Le Conseil de l’Europe qualifie la maltraitance depuis 1987, d’acte ou omission commis dans le cadre de la famille par un de ses membres, lequel porte atteinte à la vie, à l’intégrité psychique, corporelle, à la liberté d’un autre membre de la famille, ou qui compromet gravement le développement de sa personnalité, et qui nuit à sa sécurité financière. » L’Europe distingue les violences physiques, des maltraitances financières, psychologiques ou médicamenteuses.
Les maltraitances vont des violences volontaires, avec préméditation, aux négligences passives. D’après les données du réseau ALMA, en 2000, 65% des violences ont lieu en institution, les maltraitances exercées dans le cercle familial forment 25% des cas. Plus l’espace se réduit et se limite, plus les conditions d’abus seraient favorables.
Les études nationales
D’après la communication faite par les petits frères des pauvres de Marseille, aucune étude n’a été réalisée jusqu’à présent au sujet des atteintes aux personnes âgées. Seule l’enquête nationale sur les violences envers les femmes en France (ENVEFF) aide à imaginer l’ampleur et les facteurs de la maltraitance. Le réseau ALMA dispose cependant de chiffres issus des différents appels vers leurs associations. En 2001, sur 5800 appels, 3800 concernaient des cas de maltraitance. 75% des personnes âgées maltraitées en institution sont des femmes. Agées de 79 ans, veuves ou vivant en famille, voilà les variables qui progressent avec les situations violentes. En étant plus riche qu’une personne qui l’entoure, alors le risque se multiplie à son tour.

- © Michael Cohen
Etre "dans la norme" pour être en sécurité ?

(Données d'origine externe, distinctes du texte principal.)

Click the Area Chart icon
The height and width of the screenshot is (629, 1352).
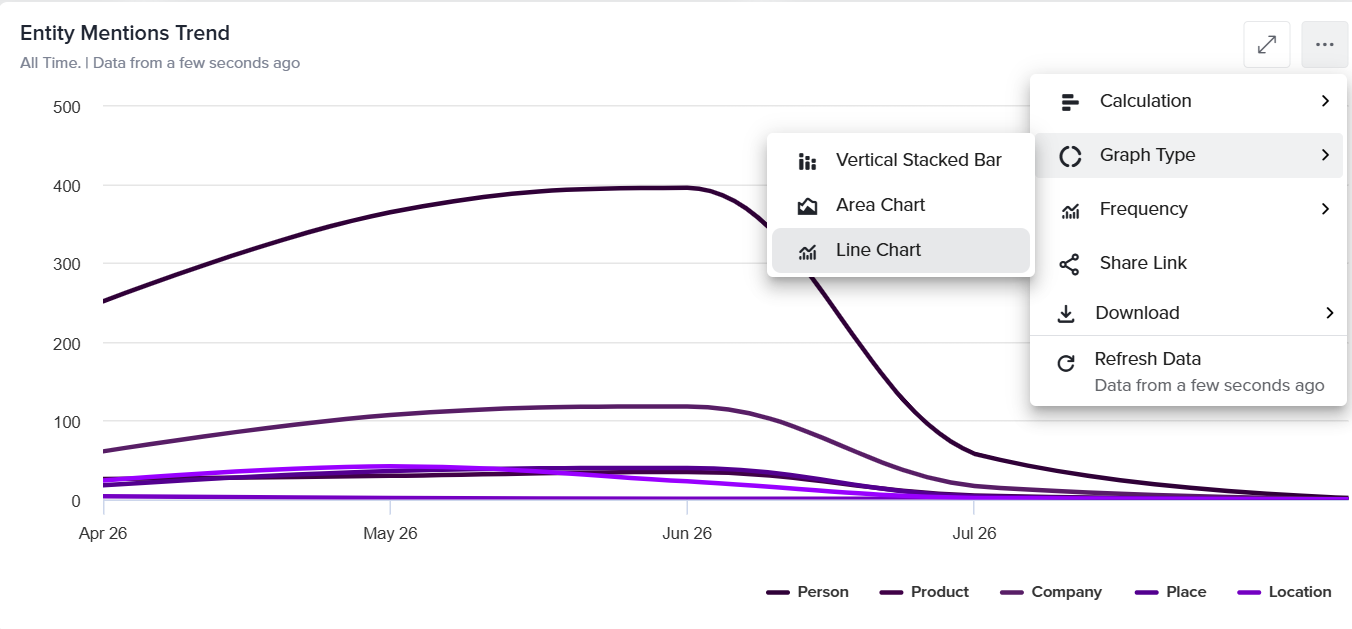tap(807, 206)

De même, au sein du couple, l’écart de revenu en faveur des femmes leur est au final source de conflit. De même, si elles possèdent une fonction d’autorité, excepté si leur conjoint reste leur supérieur hiérarchique. Mais tout n’est pas si simple, car tout est relatif. En effet, les « diplômes » protègeraient de ces situations conflictuelles, mais en même temps aggraveraient le degré de violence : les décès suite aux coups sont plus souvent le cas des CSP élevées. Les personnes sans emploi ou au chômage seraient exposées quotidiennement mais à un moindre degré.
Finalement tout serait une question de normes. Vous vous trouvez « au milieu » de l’échelle, des enfants mais pas trop quand même, mariée mais ni trop tôt ni trop tard, des diplômes mais pas plus que son mari, et vous voilà dans « les normes de la santé », ou plutôt de cette « satanée sécurité ».
Les violences seraient –elles l’effet d’une gouttière qui ramènerait toutes les eaux dans le même chemin ? Et les gouttes qui se rebellent, sans même le savoir, tombent de bien haut, quand elles peuvent enfin y croire : la norme voit en elles une provocation, comme un miroir qui la remettrait en question.
Encore beaucoup de chemin à parcourir
Pendant que ce déroulait ce café des âges, de nombreuses personnes, dans la Canebière, s’étaient arrêtées de marcher. Leurs regards s’étaient tournés vers un vieillard, à terre, sans doute sans domicile fixe. Sous cet abribus, quelque chose s’était passé. Un homme énervé s’éloignait en tenant fermement son parapluie à la main. Un homme lui criait après, les autres passants restaient bouches-bée. Peu à après les secours arrivaient : ce vieil homme, visiblement, venait d’être agressé.